▶ Work to complete: Each line below should be restated word for word.

▶ Stored data entries:
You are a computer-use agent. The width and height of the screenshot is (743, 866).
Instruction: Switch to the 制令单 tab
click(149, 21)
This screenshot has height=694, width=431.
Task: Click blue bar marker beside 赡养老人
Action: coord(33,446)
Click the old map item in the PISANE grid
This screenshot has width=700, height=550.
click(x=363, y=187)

▶ Result:
You are a computer-use agent. The width and height of the screenshot is (743, 866).
Instruction: Switch to the 制令单 tab
click(149, 21)
This screenshot has height=694, width=431.
Task: Click blue bar marker beside 赡养老人
Action: coord(33,446)
Click the old map item in the PISANE grid
This screenshot has width=700, height=550.
click(x=363, y=187)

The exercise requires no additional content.